I did not mean for my last post to spark a controversy. I only was trying to thank those (like my daughter Jessica) who expressed concern for my safety . I did not mean to imply that they or anyone had criticized the subject matter of the emails. My bad.
On the other-hand, I am pleased to learn that there are those who read this stuff and feel passionate about it.
You know, there are a lot of reasons why I write these emails. One of them is that being alone here as I am, seeing your names in the “To” box makes me feel that in some small way you are here and I am talking to each of you. Another reason is that I often get bored writing in my journal, like earlier this afternoon when I recorded how long it took me to make a peanut butter and jelly sandwich. Yes, old habits die hard, even though the cost of obtaining american peanut butter and jelly raises the price of the sandwich to rival a lobster diner.
Of course, I do not write everything that I record in my journal. For example, as a parent whose children and grandchildren are recipients of these emails, it had been impressed upon me that in order to be a good parent, I should never let my children know, that I use foul language, that I have sex of any sort, that I doubt just about everything that I do and that I know next to nothing about child-rearing. As for the last, those of you who are parents probably, like me, had the worst teachers imaginable, their own parents who in most cases married too young to know anything and had to muddle through it like everyone else. Or in the case of my parents who were so poor and ill-educated they had to fumble through old world nostrums to figure out which fit the new order they found themselves in.
Anyway, I am no longer your reporter from the front, since there no longer is a front. Each of the contestants have retreated to their respective corners (and in Thailand there are a lot of corners) plotting their next moves. And make no mistake about it there will be more moves. Rumors of new demonstrations and crackdowns flood the daily press reports.
Recently in the english language press, there have been a number of articles calling for the government to crack down on the police for their alleged sympathy and assistance to the Red Shirts. This reflects the ongoing conflict between the police and the military in Thai society. They along with the Monarchy, the government and the Chinese-Thai business community make up the more or less independent institutions that govern Thailand (no checks and balances here).

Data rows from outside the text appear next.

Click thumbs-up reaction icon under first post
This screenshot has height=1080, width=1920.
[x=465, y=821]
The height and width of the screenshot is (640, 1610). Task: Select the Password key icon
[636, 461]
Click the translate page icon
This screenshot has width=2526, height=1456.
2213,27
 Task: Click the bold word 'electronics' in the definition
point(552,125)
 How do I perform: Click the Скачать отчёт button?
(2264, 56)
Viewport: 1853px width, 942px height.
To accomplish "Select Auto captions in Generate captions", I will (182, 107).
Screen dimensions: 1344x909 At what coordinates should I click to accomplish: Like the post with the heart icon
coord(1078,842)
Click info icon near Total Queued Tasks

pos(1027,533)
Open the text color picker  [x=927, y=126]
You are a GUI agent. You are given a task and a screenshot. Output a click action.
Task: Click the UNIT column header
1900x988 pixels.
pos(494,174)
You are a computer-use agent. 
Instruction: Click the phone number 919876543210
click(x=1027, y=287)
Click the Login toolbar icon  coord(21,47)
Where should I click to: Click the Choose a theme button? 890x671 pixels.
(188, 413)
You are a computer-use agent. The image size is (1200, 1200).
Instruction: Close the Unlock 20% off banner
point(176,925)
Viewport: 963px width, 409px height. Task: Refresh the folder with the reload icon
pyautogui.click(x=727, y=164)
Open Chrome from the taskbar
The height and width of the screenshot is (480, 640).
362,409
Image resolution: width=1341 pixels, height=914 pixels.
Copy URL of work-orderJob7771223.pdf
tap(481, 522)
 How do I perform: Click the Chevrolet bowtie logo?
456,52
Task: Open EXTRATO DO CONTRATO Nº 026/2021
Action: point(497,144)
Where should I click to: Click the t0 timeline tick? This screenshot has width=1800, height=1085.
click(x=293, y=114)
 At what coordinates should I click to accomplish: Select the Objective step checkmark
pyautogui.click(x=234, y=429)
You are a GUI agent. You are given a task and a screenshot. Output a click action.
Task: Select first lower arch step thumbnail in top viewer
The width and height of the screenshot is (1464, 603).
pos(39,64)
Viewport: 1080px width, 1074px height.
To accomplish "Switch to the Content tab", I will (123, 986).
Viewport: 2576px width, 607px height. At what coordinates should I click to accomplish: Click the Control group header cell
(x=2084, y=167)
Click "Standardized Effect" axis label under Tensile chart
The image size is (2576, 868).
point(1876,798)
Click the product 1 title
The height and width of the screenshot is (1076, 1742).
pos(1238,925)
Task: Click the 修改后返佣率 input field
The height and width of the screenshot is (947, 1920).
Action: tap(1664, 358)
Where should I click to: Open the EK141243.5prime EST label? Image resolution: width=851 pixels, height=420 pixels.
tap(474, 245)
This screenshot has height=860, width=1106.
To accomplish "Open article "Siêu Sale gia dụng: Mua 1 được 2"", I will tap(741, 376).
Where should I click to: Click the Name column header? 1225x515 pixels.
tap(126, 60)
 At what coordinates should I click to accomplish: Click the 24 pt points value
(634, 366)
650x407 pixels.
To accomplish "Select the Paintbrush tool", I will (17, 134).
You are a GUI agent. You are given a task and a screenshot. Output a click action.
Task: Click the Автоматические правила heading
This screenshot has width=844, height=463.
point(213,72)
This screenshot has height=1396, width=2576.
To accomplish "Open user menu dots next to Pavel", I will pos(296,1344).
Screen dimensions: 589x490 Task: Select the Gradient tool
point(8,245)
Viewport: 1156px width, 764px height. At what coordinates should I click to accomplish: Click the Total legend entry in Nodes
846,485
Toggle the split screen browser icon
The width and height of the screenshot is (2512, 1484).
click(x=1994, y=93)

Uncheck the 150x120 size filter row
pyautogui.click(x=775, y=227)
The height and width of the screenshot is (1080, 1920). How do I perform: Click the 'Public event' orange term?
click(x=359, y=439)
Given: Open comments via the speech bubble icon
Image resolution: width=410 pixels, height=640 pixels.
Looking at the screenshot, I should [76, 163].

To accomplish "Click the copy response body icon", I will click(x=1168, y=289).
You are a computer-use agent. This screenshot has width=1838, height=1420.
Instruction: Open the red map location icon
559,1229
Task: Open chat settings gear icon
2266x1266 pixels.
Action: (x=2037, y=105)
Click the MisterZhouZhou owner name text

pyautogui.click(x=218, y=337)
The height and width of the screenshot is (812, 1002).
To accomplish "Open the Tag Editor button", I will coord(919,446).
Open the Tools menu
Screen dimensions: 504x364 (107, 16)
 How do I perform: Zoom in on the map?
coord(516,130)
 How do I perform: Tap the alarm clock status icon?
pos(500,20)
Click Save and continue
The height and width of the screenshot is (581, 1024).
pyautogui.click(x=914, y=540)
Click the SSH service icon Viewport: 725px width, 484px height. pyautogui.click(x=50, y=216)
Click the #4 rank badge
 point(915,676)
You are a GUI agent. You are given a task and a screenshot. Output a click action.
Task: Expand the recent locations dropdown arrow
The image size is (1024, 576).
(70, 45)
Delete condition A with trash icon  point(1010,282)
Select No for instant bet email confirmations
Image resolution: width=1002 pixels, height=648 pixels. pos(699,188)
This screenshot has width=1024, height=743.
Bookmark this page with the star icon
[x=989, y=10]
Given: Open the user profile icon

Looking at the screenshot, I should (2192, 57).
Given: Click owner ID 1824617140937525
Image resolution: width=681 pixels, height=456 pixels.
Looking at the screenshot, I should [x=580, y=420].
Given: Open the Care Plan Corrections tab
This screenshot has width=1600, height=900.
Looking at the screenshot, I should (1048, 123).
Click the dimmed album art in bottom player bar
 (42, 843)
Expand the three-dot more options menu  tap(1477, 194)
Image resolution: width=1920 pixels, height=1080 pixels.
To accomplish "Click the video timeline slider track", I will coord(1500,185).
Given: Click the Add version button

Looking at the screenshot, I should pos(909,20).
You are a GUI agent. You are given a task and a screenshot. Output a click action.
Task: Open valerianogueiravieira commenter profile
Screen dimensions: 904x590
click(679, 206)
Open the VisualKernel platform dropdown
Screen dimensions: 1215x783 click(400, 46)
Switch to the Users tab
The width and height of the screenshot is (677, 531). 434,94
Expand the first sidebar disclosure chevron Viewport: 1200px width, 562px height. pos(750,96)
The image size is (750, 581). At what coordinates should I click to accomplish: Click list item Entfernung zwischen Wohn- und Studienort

The police resent the military because its officer corps are reasonably well compensated and comfortably housed on their military bases and the military has never had to fight a real foreign invader since almost the beginning of the creation of modern Thailand, while the police must confront corruption (often their own), politics, violence and criminal gangs on a daily basis for very low pay. The resentment and jealousy increases by the fact that the military officer corps is mostly immune from responsibility to the police and the country’s court system for any civil crimes that they may commit.
Until this fundamental conflict between the forces of order in the country is resolved one can expect to see the Red Shirts, the Yellow Shirts and the other institutions of Thai society try to take advantage of that conflict for their own advantage.
In short, little has been resolved except that now one can get to most of the major shopping centers in downtown Bangkok to shop.